By Isabella Cammarata
Part 1: Energy, Weapons, and the Price of Power
Let’s be real — most of us don’t read war headlines over morning coffee thinking about natural gas pipelines or defense contracts. We skim, sigh, maybe feel overwhelmed, and scroll on. But while the big story looks like territory lines and political speeches, the quieter story is about economics: who profits when wars drag on, and who pays the bill.
Spoiler: it’s usually not the people in charge paying that bill.
Fossil Fuels: The Real Battleground
Energy has been at the heart of the Ukraine-Russia conflict since day one. Russia’s oil and natural gas exports gave it leverage over Europe, while Europe scrambled to find alternatives that didn’t leave citizens freezing
When pipelines became bargaining chips, everyday people saw the results in their monthly heating bills and gas station receipts. The “battlefield” wasn’t just in Eastern Europe — it was your apartment thermostat and the cost to fill your tank.
Sound familiar? It’s the same way a cotton shortage in one country can drive up the price of your favorite hoodie. The supply chain might seem distant, but the price tag lands right in your lap.
Weapons as a Business Model
Then there’s the booming arms industry.

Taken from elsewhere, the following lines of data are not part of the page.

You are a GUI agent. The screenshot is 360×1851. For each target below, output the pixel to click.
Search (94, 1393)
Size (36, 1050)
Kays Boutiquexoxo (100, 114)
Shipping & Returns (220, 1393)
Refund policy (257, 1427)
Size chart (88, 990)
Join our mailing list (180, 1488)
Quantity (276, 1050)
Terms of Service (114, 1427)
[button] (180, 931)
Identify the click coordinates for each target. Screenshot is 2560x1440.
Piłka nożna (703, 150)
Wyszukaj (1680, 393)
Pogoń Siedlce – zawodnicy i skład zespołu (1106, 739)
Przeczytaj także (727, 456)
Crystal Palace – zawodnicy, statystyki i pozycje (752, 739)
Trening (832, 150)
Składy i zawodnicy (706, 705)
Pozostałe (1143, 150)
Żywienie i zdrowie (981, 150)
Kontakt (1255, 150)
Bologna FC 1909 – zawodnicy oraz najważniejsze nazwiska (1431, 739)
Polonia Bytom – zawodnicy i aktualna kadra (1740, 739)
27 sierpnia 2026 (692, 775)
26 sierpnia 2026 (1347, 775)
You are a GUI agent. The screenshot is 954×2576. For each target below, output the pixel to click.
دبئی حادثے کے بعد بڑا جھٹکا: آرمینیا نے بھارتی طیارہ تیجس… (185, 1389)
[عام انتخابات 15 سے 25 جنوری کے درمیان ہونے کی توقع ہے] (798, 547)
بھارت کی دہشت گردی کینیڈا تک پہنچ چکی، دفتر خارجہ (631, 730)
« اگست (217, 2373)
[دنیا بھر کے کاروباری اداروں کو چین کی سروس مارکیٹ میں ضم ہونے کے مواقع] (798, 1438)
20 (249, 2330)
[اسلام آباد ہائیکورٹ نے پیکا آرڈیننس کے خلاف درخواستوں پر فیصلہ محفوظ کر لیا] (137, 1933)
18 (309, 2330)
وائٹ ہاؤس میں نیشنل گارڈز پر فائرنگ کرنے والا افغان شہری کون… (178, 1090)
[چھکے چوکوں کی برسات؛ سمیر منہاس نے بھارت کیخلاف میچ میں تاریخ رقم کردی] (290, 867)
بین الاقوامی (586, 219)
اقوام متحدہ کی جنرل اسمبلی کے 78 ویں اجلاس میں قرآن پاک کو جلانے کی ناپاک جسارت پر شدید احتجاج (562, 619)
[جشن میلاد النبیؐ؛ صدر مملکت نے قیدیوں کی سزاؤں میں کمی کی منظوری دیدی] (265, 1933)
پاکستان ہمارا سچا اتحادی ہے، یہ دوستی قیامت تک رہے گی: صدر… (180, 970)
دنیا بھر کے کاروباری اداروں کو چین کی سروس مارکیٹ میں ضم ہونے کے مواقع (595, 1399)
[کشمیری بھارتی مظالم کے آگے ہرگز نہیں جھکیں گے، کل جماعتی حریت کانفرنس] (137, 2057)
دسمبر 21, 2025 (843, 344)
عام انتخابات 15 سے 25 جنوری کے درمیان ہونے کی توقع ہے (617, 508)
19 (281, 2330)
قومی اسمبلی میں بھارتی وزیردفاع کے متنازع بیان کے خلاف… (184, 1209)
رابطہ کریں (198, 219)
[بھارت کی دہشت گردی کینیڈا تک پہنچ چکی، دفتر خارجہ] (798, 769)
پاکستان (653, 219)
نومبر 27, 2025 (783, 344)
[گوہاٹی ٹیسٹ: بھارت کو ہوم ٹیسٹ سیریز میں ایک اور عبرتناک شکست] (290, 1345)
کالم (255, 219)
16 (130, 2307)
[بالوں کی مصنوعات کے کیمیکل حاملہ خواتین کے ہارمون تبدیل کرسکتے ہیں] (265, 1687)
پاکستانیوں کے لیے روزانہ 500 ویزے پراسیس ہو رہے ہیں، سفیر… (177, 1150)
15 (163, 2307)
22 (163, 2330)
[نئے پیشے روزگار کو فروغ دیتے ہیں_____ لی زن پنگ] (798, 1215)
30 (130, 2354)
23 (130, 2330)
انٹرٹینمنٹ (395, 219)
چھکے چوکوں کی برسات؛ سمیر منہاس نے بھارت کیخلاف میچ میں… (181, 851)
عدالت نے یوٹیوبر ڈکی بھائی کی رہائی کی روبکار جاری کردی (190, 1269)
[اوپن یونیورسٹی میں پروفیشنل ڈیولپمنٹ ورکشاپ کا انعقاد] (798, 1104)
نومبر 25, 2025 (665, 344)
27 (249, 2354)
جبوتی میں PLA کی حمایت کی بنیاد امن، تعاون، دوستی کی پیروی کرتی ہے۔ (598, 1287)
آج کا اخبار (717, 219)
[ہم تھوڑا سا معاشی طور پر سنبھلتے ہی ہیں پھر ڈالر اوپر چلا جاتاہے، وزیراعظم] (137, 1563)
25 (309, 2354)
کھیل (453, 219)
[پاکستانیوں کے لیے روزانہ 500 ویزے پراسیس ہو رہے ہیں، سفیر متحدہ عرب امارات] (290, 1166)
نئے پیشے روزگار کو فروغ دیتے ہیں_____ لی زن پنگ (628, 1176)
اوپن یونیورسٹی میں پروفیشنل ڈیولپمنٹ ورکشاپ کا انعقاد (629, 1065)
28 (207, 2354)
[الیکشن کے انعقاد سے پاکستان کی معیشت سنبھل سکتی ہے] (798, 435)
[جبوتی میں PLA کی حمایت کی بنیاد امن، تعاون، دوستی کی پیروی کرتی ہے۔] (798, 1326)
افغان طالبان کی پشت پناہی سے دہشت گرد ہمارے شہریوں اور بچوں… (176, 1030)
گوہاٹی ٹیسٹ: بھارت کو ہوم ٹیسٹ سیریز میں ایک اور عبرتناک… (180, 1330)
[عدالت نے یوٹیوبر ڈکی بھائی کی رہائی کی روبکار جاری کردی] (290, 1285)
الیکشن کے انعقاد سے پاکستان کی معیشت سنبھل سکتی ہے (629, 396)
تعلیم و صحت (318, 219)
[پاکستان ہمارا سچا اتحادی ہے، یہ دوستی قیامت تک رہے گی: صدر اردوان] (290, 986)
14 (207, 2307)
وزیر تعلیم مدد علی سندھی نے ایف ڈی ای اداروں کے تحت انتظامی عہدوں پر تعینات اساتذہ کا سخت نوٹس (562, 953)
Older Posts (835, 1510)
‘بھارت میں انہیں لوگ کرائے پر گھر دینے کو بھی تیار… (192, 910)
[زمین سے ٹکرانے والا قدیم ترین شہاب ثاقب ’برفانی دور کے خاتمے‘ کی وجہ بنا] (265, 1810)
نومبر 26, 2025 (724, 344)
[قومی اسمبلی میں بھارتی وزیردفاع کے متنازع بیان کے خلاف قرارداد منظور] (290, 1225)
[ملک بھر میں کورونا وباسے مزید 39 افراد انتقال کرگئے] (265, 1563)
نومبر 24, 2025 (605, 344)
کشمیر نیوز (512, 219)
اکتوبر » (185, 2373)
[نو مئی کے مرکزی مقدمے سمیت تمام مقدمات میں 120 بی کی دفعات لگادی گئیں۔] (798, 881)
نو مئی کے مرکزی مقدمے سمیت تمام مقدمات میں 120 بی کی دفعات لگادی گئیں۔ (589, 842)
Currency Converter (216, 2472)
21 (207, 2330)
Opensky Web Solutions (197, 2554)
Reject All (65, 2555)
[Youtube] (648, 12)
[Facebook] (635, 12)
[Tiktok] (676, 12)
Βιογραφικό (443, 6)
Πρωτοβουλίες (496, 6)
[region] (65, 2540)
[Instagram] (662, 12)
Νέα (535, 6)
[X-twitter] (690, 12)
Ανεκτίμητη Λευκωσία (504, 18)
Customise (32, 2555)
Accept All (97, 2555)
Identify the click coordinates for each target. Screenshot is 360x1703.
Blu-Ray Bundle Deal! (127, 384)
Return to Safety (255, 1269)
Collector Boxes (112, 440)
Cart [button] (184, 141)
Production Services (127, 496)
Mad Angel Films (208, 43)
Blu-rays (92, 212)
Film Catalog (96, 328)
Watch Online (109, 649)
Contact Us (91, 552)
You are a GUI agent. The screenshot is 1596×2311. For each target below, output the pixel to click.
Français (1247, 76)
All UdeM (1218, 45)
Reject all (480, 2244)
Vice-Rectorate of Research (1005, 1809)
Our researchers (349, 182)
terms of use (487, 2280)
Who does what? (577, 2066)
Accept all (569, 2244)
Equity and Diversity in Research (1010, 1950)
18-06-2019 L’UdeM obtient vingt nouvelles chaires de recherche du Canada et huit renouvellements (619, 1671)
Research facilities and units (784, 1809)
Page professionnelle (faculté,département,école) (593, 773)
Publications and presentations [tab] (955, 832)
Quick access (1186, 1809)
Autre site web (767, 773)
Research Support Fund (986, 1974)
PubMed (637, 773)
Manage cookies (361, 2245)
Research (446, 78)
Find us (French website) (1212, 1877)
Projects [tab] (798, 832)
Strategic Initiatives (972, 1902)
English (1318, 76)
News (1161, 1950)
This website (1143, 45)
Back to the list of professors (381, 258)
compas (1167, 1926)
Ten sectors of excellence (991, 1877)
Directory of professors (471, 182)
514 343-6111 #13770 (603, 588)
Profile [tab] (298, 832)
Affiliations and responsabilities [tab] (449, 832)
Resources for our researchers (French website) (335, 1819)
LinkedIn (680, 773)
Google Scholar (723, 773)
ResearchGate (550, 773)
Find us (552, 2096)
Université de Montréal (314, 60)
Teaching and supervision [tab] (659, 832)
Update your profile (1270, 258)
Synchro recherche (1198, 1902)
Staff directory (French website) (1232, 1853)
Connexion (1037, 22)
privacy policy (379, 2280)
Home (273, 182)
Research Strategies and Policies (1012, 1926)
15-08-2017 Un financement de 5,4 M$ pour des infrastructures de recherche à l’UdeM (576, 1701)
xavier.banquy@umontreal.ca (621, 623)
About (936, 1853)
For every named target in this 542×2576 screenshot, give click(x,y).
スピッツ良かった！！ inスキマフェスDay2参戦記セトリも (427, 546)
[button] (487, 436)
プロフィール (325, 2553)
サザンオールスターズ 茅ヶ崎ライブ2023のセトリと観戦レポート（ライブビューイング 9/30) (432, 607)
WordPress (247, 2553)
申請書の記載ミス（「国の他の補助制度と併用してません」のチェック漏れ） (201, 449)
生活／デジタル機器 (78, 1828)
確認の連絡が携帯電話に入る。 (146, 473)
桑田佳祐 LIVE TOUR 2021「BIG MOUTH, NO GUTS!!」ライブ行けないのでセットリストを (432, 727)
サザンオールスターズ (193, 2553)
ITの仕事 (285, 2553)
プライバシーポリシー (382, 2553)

Tanks, drones, missiles — all manufactured, shipped, and sold in contracts worth billions. For defense companies, war is business. Every extension of the conflict means more orders, more profits, more shareholder meetings ending with applause.
Meanwhile, citizens in countries funding the war effort face inflation and rising costs of living. It’s a stark split: for some, war is devastation; for others, it’s dividends.
Fast fashion works on a similar logic. Factories churn out cheap clothes at breakneck speed, retailers flood markets, and someone at the top cashes in — while workers and ecosystems pay the hidden costs.
The Fashion Parallel
Fashion sells us “choice.” War sells us “freedom.” In both cases, the glossy headlines distract from the real system at work: extraction, dependency, and profit concentrated in a few hands.
The hoodie that cost $12 because someone else paid the real price in wages and pollution? Not so different from energy bills that spike because governments can’t kick their fossil fuel habits.
Takeaway for Readers
You don’t need to become a geopolitical analyst to see the pattern. War economies and fast fashion economies thrive on cycles of crisis. But just like we can rethink how we shop, we can rethink the stories we accept about conflict.
Behind every price tag — whether it’s for gas, groceries, or a pair of jeans — is a system. And systems can change.